From the fact that the framers of the constitution must have had in their minds the license law then in force, it is argued that the constitutional inhibition under consideration is directed against licenses so granted and issued, and none other. But we think such a construction of the organic law wholly inadmissible. “Particular cases or instances,” said Gholson, J., in Goshorn v. Purcell, 11 Ohio St. 641, 649, “ lead to the adoption of general rules of principles. Many of the general rules of law are thus deduced from the decision of particular cases. But when particular instances lead to the adoption of a general rule in the shape of a legislative or constitutional provision, the authority for the rule has no such limit.
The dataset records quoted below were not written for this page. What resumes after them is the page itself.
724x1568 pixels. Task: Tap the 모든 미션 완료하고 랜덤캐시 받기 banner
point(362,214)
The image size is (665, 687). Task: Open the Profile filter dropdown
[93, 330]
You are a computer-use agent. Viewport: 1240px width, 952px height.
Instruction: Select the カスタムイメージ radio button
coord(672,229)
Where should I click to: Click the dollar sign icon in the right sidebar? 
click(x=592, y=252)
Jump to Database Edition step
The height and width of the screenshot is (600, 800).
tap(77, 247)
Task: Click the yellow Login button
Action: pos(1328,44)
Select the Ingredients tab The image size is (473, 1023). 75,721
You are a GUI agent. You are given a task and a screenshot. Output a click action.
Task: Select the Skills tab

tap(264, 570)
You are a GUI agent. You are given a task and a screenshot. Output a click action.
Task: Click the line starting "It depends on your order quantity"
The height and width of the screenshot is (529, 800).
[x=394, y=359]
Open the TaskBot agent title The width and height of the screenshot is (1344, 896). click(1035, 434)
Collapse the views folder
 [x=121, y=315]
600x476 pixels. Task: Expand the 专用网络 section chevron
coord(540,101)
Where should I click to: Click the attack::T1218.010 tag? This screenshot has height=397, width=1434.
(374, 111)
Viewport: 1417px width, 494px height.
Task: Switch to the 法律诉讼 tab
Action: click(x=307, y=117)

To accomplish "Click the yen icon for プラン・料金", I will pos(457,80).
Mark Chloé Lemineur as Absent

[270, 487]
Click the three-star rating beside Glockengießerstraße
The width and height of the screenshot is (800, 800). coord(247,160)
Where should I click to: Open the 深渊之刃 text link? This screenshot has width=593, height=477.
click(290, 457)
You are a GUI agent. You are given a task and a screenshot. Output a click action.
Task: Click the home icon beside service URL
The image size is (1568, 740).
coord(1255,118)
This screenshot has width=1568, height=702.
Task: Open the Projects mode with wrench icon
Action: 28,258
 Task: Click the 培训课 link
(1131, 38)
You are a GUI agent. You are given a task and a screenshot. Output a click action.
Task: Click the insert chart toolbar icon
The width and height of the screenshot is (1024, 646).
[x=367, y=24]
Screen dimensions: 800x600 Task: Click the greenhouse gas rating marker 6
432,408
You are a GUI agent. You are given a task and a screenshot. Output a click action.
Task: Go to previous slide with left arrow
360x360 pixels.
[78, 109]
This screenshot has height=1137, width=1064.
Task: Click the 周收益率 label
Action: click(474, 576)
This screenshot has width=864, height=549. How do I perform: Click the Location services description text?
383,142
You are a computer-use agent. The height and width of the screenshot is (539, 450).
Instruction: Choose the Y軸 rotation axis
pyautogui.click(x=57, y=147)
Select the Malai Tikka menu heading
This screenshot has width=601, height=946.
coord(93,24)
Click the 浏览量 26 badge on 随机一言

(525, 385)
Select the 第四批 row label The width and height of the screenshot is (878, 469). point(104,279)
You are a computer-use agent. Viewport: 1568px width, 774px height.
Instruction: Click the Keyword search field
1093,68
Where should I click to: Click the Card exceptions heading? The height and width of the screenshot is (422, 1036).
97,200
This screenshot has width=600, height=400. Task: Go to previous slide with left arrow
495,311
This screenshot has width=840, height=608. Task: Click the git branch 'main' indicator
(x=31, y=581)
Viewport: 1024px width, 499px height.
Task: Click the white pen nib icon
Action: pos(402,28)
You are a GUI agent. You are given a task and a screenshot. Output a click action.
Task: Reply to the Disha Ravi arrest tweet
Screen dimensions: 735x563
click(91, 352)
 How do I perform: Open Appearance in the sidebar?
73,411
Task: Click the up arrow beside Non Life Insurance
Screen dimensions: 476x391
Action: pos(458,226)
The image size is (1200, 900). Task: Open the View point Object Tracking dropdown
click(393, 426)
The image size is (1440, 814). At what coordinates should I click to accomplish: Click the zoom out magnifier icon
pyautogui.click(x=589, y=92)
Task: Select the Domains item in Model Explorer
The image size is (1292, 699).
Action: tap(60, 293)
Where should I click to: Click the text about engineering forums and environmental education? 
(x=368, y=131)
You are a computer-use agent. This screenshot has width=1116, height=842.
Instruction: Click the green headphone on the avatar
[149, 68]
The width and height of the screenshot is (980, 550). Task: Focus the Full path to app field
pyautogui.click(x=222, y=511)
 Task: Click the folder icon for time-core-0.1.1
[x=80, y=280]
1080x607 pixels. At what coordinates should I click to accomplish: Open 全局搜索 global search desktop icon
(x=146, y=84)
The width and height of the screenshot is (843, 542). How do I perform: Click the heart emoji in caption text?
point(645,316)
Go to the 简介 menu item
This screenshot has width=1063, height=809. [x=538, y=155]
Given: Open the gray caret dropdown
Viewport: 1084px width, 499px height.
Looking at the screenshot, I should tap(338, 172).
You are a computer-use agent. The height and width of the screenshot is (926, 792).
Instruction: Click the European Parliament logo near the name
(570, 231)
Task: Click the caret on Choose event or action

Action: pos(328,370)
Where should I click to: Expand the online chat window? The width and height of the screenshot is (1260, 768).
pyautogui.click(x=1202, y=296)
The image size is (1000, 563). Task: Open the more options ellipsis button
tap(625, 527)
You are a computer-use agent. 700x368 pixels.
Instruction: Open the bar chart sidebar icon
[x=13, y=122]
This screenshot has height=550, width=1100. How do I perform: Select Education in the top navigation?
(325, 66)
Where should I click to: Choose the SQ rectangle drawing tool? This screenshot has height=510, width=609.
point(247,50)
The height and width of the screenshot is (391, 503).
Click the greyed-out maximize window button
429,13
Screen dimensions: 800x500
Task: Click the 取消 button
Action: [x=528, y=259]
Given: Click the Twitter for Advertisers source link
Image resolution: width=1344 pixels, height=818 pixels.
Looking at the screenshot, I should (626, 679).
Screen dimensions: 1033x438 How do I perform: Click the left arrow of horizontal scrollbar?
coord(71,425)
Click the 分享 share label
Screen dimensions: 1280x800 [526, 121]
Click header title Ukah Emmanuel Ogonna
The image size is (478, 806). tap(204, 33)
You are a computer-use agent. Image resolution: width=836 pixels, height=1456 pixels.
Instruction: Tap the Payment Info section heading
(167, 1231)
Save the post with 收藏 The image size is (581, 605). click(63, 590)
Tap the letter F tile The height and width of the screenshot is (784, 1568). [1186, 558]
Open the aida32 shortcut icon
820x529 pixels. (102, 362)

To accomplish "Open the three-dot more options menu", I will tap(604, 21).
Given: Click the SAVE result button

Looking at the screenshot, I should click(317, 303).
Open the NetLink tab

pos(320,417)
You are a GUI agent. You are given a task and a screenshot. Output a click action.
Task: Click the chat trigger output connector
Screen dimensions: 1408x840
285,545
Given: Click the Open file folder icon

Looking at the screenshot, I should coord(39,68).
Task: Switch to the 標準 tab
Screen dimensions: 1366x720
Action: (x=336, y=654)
The rule is to be interpreted from the language employed in its enunciation, and that language, when clear and comprehensive, is not to be limited in view of the particular instances which may be supposed to have led to the adoption of the rule.” Clearly this inhibition of the constitution applies to all departments of the government, and restrains the legislature from granting licenses for such purpose, whatever form of legislation may be adopted. If more direct authority for such construction could be thought necessary, it may be found in The People v. Thurber, 13 Ill. 554. It was said in that case, “ the law itself is the license.” Moreover, if there had been any force in such objection, it would have been suggested in Youngblood v. Sexton, 32 Mich. 406; s. c., 12 Albany L. Jour. 265; 2 Central L. Jour. 700 ; 20 Am. Reps. 654, where the whole subject was elaborately considered.

We come, then, to consider as to the condition of the law [222]*222on April 5,1882, when the act under consideration was passed. At that time it was an offense, punishable by fine or imprisonment, to sell to any person alcoholic liquors to be drunk at the place where sold, or to sell intoxicating liquors of any kind to a person intoxicated or in the habit of getting intoxicated, or to a minor without the written order of his parent, guardian or family physician (77 Ohio Laws, 58), or to sell spirituous liquors on Sunday, except upon the written prescription of a practicing physician (78 Ohio Laws, 126); and there were some other restraints upon sales at particular places (Rev. Stats. § 6945) or at particular times (Rev. Stats. § 6948). But, except as restrained by the statutes above referred to, and valid ordinances of municipal corporations, the traffic was, as we have seen, entirely lawful.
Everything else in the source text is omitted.